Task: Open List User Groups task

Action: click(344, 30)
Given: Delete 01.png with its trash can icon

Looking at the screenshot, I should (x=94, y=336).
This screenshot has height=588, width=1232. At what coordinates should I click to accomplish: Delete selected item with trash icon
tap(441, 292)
• • • • • • •
• _Task details_: Reproduce the material verbatim, starting at the line containing "This screenshot has" and ending at the last line of the material.

• _Exercise result_:
This screenshot has height=588, width=1232. At what coordinates should I click to accomplish: Delete selected item with trash icon
tap(441, 292)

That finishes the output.